Apple also faces several well-branded, well-capitalized rivals in software and hardware. It must continually deliver premium products in order to stave off these hungry competitors. If Apple were to falter and its exceptional brand be diminished as customers departed iOS in droves, we don't think its cash cushion could help the firm buy its way out of any problem. As a premium phone supplier, Apple also runs the risk that wireless carriers could reduce or eliminate the subsidies that they provide their customers on the iPhone, in turn raising customers' up-front costs and perhaps making other smartphones appear to be better alternatives. Finally, Apple lost cofounder and visionary Steve Jobs in October 2011, and while we believe that CEO Tim Cook is a more-than-capable leader, Apple runs the risk that its unique culture and sense of innovation may diminish over time.

Management & Stewardship

We view Apple as a good steward of shareholder capital. Tim Cook became CEO in August 2011 after cofounder, longtime CEO, and visionary Steve Jobs stepped down from the CEO role before passing away in October 2011. Cook was considered to be Jobs' right-hand man and served in various operations roles with Apple before becoming COO in 2005. We believe Jobs' passing was a blow to the firm, as he was a one-of-a-kind leader and creative mind. However, we believe Apple is in good hands with Cook. Apple's formal apology after parting ways with Google Maps in iOS 6 and launching Apple Maps with a variety of bugs and errors may have put management in the spotlight. However, we understand the rationale for such a switch, and we're willing to give the management team the benefit of the doubt and tend to view the mishap as a one-time misstep. Arthur Levinson, former chairman and CEO of Genentech, is chairman of Apple's board of directors.

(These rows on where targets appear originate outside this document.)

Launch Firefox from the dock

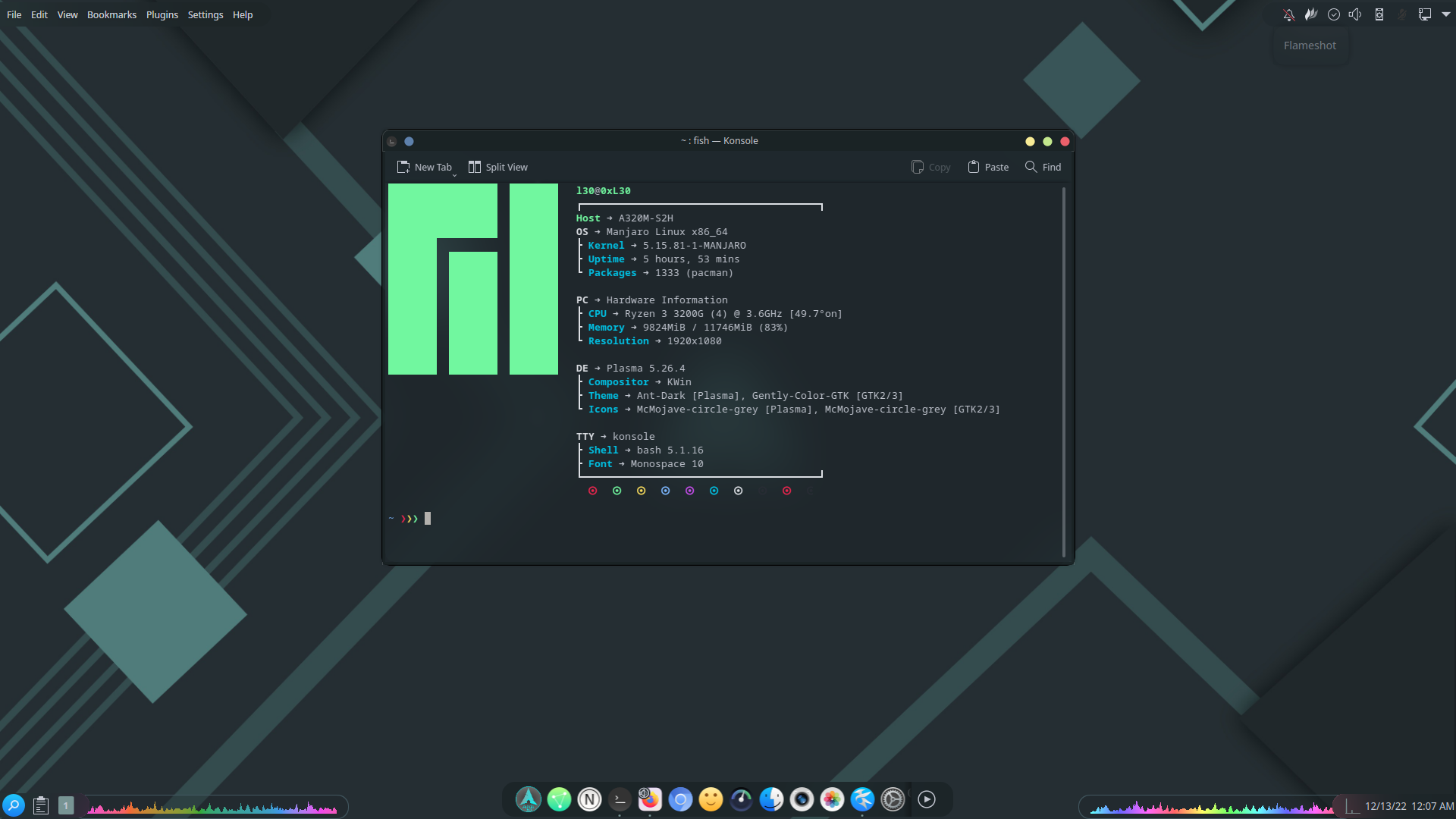650,800
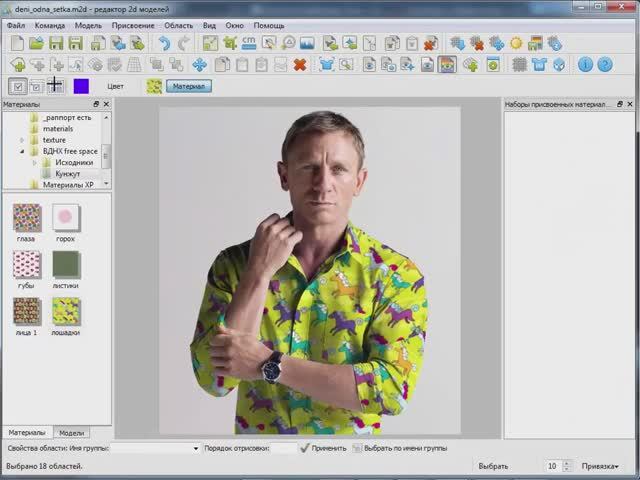Viewport: 640px width, 480px height.
Task: Collapse the 'ВДНХ free space' folder
Action: 22,151
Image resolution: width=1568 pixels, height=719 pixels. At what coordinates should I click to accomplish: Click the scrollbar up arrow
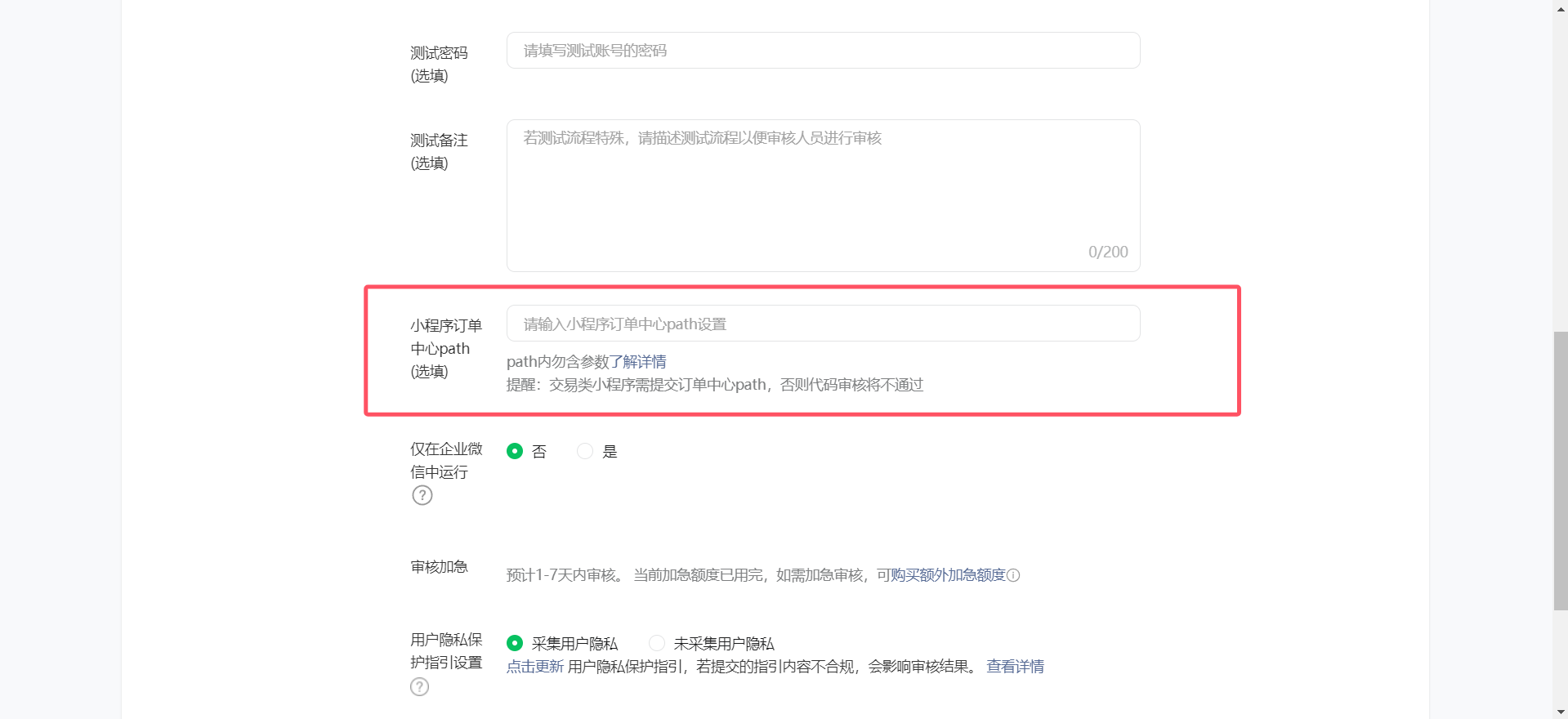coord(1560,6)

Apple continues to generate operating margins and cash flow well above its peers in various hardware industries. Although Apple may have frustrated investors under Jobs by holding a titanic cash cushion ($117 billion as of June), we applaud the company's recent dividend initiation and buyback plan under Cook. We also appreciate Apple's frugality by making smaller strategic acquisitions and developing products in-house, rather than splashy but questionable deals like Microsoft's purchase of Skype or Google's foray into hardware by acquiring Motorola Mobility.

Overview

As of June, Apple held $36 billion in cash and investments in the United States that can be used for dividend payments, stock repurchases, and domestic acquisitions. Apple held another $81 billion in overseas cash and investments that it cannot repatriate to the U.S. without paying additional taxes. The company has no debt. We are not concerned about Apple's financial health.

Profile:

Apple designs consumer electronic devices, including PCs (Mac), tablets (iPad), phones (iPhone), and portable music players (iPod). Its iTunes online store is the largest music distributor in the world; it sells and rents TV shows and movies and sells applications for the iPhone and iPad. In early 2011, Apple launched the Mac App Store, an online store that sells first- and third-party applications for Mac desktop and notebook computers. Apple's products are distributed online as well as through company-owned stores and third-party retailers.